Cos’è questo, un pelo?

Qualche giorno fa ho letto una notizia il cui succo in estrema sintesi era: “torna di moda il pelo pubico”.
Ho pensato a quando per la prima volta ci hanno detto a scuola, forse durante l’ora di storia dell’arte, che un tempo agli uomini piacevano le donne grasse e con la cellulite. Insomma, le cose cambiano. E molto rapidamente.
Uno dei miei film preferiti della giovinezza si chiamava “Il tuo amico nel mio letto”. Era il periodo in cui Meg Tilly e Eric Stoltz erano attori che a sentirli nominare non facevano l’impressione di due sepolti vivi.
In quel film, che pochi hanno visto e pochi ricordano, c’era (a parte un cameo di Quentin Tarantino che spiega il sottotesto omesessuale di Top Gun) una una scena in cui uno dei protagonisti racconta quanto gli piacciano le donne completamente depilate e viene immediatamente tacciato di essere un pervertito. Oggi, incredibilmente, potrebbe accadere il contrario.

La colpa di questa inversione di marcia (quella per cui improvvisamente le donne adulte hanno dovuto iniziare a rendersi glabre come bambine) risiede senza alcun dubbio nei film porno, e precisamente in quelli degli anni Novanta.
In una decina di anni, il monte di Venere depilato ha raggiunto “chiunque” e non se ne è parlato più. È così, punto.
Impossibile vedere immagini che abbiano a che fare con il sesso che presentino una donna fornita di peli.
Poi la realtà, forse, è ancora un’altra cosa, ma non ci metterei la mano sul fuoco: sono certa che la maggior parte delle ventenni di oggi abbia aspettato trepidante di veder spuntare i primi peli durante la pubertà solo per poterseli estirpare tutti.

La famosa foto di Avedon in cui Stephanie Seymour solleva un abito nero trasparentissimo e aderente proprio all’altezza del pube e mostra quello che veniva fino a poco tempo fa chiamato odiosamente “triangolino” (certo fino all’arrivo della famosa foto di Marina Ripa di Meana, che tolse la possibilità di qualsiasi diminutivo alla zona in questione), dimostra quanto insolito e perverso sembri ora quel fazzoletto di peli. Eppure grazie a dio ci stiamo tornando.

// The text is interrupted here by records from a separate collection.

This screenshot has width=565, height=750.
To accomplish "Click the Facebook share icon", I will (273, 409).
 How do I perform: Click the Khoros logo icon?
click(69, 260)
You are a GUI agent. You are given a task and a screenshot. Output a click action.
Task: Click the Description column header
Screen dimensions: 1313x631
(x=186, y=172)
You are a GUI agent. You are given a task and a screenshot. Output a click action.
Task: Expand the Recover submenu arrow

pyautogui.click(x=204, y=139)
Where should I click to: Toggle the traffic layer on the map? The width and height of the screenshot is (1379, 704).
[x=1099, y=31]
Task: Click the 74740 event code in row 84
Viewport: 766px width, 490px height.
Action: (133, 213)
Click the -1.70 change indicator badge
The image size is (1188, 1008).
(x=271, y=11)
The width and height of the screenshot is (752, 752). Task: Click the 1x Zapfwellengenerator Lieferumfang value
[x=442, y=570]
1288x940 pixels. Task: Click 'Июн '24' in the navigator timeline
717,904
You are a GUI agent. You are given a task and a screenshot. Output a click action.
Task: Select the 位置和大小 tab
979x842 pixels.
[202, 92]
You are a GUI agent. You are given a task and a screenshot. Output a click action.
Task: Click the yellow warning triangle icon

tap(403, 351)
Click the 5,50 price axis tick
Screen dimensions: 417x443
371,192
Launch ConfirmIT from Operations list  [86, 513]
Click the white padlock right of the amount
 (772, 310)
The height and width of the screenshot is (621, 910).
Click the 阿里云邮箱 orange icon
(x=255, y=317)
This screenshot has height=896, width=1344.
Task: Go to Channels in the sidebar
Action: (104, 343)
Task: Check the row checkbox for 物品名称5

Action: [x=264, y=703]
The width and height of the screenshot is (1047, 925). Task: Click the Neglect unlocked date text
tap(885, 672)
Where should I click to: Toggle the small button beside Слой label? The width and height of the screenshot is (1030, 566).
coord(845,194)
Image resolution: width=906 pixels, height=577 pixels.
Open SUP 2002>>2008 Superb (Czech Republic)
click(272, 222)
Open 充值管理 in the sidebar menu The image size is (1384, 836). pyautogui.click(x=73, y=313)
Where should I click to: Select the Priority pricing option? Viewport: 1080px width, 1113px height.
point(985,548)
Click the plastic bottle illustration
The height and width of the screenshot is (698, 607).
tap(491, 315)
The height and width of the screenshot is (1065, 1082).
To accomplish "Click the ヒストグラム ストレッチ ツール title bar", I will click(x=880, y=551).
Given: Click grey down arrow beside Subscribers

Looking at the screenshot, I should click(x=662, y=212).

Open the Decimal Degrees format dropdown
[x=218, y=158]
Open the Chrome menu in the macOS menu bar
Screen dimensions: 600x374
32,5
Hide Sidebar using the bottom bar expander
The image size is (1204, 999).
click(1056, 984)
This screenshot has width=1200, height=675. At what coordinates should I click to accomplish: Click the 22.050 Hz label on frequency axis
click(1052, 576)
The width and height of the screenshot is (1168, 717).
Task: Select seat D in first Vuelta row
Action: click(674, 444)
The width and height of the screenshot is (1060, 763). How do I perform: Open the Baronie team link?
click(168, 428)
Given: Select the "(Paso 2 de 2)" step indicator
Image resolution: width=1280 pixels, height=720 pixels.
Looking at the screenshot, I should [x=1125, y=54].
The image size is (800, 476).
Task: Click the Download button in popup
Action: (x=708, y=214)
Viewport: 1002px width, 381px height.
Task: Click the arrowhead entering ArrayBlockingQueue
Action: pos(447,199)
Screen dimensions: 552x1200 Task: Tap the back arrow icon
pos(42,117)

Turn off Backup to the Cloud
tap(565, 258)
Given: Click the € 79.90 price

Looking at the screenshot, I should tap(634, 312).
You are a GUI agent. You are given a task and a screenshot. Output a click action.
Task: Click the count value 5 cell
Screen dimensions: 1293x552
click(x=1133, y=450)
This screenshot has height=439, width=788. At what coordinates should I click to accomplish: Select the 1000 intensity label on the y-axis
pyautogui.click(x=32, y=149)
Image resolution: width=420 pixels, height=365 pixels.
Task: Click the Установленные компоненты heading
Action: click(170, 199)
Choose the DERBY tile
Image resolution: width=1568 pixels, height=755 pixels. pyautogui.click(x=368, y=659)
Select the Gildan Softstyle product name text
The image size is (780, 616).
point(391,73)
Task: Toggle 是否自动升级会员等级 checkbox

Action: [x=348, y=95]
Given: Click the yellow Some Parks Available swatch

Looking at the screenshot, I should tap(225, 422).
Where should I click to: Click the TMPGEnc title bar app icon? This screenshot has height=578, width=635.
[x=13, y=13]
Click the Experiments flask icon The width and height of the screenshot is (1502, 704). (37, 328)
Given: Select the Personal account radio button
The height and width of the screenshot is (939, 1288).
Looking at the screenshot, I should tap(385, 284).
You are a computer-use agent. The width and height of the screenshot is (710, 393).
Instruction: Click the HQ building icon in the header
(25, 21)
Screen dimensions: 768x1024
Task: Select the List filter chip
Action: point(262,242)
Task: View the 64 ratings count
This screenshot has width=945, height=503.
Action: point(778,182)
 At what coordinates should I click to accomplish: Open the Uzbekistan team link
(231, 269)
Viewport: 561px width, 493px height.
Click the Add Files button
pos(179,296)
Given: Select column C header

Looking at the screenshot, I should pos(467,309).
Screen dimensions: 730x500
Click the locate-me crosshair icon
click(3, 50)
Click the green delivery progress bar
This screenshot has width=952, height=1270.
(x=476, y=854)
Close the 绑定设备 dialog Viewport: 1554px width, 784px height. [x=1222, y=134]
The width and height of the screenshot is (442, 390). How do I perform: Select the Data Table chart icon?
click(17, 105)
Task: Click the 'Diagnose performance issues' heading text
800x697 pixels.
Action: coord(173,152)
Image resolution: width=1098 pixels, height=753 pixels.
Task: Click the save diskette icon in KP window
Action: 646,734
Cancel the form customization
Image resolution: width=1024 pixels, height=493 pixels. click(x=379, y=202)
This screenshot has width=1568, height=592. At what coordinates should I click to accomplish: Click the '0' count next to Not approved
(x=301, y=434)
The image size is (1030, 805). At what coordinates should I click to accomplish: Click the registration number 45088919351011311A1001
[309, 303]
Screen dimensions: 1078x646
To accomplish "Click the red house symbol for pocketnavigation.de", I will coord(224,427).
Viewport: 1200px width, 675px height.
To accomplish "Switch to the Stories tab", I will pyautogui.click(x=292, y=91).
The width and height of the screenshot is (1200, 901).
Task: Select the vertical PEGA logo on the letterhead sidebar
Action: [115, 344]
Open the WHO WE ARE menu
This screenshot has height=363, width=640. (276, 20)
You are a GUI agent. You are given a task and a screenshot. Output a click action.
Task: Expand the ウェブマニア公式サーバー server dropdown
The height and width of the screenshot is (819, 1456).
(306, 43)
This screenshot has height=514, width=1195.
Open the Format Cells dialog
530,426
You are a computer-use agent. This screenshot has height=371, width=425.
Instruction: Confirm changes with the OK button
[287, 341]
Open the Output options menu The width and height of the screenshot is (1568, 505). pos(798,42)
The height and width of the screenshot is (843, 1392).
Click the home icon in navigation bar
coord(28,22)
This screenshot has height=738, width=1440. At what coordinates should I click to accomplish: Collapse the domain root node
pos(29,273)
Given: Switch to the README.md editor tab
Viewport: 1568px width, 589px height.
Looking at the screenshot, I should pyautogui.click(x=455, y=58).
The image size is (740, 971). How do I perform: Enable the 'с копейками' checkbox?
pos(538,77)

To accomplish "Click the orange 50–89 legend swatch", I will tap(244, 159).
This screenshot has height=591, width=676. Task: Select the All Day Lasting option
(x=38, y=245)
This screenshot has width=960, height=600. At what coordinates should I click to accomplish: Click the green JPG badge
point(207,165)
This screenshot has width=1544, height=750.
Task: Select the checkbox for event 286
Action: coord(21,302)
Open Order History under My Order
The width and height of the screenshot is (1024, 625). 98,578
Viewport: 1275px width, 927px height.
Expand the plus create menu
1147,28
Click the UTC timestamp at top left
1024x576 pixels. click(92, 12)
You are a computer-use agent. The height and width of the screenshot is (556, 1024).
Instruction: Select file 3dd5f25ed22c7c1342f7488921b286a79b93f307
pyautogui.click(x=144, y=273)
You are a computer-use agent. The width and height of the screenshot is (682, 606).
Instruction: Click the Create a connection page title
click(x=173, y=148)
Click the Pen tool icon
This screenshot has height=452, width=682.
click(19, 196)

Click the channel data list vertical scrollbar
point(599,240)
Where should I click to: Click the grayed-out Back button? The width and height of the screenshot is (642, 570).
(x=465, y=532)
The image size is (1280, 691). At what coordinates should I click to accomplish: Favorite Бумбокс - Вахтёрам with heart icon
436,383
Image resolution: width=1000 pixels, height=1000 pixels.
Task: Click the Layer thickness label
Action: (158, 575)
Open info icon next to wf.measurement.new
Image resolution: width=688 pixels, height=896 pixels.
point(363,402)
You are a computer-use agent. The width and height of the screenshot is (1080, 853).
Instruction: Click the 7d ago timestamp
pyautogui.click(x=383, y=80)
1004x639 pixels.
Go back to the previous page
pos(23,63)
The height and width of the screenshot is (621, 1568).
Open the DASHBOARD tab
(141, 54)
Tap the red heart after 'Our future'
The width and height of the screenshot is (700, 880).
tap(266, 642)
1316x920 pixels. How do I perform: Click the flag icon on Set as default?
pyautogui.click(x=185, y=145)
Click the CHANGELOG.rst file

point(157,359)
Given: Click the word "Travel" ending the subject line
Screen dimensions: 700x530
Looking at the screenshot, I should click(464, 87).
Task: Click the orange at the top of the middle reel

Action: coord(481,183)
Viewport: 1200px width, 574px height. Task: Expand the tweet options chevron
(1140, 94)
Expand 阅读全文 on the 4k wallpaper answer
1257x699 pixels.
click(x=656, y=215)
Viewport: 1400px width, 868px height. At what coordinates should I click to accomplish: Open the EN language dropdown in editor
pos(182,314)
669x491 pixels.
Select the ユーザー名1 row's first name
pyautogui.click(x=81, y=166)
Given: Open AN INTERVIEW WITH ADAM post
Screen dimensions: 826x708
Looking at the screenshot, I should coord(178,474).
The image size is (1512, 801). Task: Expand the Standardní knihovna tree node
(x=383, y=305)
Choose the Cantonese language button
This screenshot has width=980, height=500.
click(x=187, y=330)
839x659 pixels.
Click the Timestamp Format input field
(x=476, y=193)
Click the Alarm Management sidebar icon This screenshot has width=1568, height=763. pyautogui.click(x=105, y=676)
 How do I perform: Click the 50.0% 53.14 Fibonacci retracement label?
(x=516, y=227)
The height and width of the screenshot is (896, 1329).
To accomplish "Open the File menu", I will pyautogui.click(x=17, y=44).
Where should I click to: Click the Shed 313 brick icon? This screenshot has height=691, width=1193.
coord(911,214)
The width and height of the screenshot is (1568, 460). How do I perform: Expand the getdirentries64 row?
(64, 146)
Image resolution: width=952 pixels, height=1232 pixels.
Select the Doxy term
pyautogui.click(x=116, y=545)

Anche American Apparel ci aveva pensato l’anno scorso, con una pubblicità in cui una modella in maglione bianco e mutande trasparenti guardava fisso l’obiettivo, ma evidentemente riusciva a focalizzare l’attenzione dello spettatore solo su quella macchia nera, intuita ma evidentissima, così inaspettata e così concreta. Così poco sensuale e così tanto sessuale. Così, di nuovo e finalmente, proibita.

Insomma, io spero che sia vero. Che si torni a dare al sesso femminile il valore che ha, quello di un luogo anche difficile, nascosto e per alcuni spaventoso. Lontano dall’inadatta innocenza delle donne bebè e finalmente vicino alla più elementare e autentica natura delle cose.

Il sesso fatto di sesso. Quello in cui la depilazione al limite diventa un gioco, una sorpresa, un esperimento e non la necessità di dimostrare di essere un incrocio tra Pippi Calzelunghe e Sasha Grey.